5.16  Unit: regex

[procedure] (grep REGEX LIST)
Returns all items of LIST that match the regular expression REGEX. This procedure could be defined as follows:

(define (grep regex lst)
  (filter (lambda (x) (string-match regex x)) lst) )

[procedure] (pattern->regexp PATTERN)
Converts the file-pattern PATTERN into a regular expression.

(pattern->regexp "foo.*") ==> "foo\..*"

[procedure] (regexp STRING)
Returns a precompiled regular expression object for string.

[procedure] (regexp? X)
Returns #t if X is a precompiled regular expression, or #f otherwise.

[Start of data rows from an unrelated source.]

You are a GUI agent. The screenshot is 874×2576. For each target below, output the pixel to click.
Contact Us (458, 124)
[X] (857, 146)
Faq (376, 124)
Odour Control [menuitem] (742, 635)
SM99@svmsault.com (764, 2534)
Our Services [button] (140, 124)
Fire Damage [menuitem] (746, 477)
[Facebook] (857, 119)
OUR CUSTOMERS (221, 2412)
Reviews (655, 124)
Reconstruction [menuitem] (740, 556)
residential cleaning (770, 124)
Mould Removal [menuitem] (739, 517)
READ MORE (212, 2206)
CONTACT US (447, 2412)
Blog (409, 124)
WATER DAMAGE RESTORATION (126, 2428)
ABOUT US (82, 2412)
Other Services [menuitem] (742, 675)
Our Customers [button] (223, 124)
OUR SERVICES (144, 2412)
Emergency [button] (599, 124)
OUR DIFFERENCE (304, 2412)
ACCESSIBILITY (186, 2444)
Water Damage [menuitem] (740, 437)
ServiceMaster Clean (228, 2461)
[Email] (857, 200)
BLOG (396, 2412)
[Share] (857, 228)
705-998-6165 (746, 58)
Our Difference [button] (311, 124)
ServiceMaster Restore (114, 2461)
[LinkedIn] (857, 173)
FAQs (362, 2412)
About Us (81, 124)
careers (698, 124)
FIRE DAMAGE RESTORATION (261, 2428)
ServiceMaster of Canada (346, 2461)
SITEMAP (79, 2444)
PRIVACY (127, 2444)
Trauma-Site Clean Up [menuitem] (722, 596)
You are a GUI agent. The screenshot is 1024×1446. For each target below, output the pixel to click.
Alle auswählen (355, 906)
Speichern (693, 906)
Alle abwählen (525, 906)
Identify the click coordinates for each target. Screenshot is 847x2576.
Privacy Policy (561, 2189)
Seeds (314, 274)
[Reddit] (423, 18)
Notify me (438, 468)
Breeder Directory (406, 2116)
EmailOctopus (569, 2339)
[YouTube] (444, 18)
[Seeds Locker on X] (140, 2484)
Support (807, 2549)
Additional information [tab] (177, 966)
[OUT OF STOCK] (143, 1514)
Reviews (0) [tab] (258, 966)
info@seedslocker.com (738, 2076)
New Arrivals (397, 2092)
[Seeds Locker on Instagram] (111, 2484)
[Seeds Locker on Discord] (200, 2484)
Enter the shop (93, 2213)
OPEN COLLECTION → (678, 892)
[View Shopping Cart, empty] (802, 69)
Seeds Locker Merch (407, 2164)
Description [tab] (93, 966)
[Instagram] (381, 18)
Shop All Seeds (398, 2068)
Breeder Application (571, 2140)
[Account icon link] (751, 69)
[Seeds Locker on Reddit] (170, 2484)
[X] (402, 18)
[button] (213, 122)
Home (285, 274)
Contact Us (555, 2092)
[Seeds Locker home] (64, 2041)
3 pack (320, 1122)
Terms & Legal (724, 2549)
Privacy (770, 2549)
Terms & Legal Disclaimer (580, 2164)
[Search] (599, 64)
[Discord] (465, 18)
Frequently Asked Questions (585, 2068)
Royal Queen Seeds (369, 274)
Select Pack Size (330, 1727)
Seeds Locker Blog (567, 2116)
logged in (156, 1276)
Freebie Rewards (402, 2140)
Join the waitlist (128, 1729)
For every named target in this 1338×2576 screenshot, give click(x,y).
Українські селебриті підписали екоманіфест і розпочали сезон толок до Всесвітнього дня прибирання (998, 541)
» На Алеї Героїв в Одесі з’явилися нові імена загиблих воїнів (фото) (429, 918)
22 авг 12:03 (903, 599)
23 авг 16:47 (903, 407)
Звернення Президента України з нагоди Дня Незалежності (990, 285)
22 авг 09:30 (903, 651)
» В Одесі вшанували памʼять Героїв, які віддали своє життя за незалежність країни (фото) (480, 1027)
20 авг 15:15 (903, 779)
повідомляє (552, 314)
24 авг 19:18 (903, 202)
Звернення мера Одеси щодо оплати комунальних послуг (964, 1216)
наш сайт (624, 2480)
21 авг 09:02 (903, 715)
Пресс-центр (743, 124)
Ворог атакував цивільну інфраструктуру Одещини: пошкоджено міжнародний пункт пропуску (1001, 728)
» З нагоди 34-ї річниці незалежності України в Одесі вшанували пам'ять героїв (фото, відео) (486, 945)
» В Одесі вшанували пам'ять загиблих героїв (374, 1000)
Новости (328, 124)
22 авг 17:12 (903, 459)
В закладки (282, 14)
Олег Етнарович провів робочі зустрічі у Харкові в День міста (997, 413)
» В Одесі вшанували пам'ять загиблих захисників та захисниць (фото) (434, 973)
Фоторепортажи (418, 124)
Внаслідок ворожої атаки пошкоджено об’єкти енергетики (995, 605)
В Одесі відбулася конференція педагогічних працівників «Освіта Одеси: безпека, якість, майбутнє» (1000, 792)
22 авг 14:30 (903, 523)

[procedure] (string-match REGEXP STRING [START])
[procedure] (string-match-positions REGEXP STRING [START])
Matches the regular expression in REGEXP (a string or a precompiled regular expression) with STRING and returns either #f if the match failed, or a list of matching groups, where the first element is the complete match. If the optional argument START is supplied, it specifies the starting position in STRING. For each matching group the result-list contains either: #f for a non-matching but optional group; a list of start- and end-position of the match in STRING (in the case of string-match-positions); or the matching substring (in the case of string-match).

[procedure] (string-search REGEXP STRING [START [RANGE]])
[procedure] (string-search-positions REGEXP STRING [START [RANGE]])
Searches for the first match of the regular expression in REGEXP with STRING. The search can be limited to RANGE characters. Otherwise the procedures have the same behavior as string-match / string-match-positions.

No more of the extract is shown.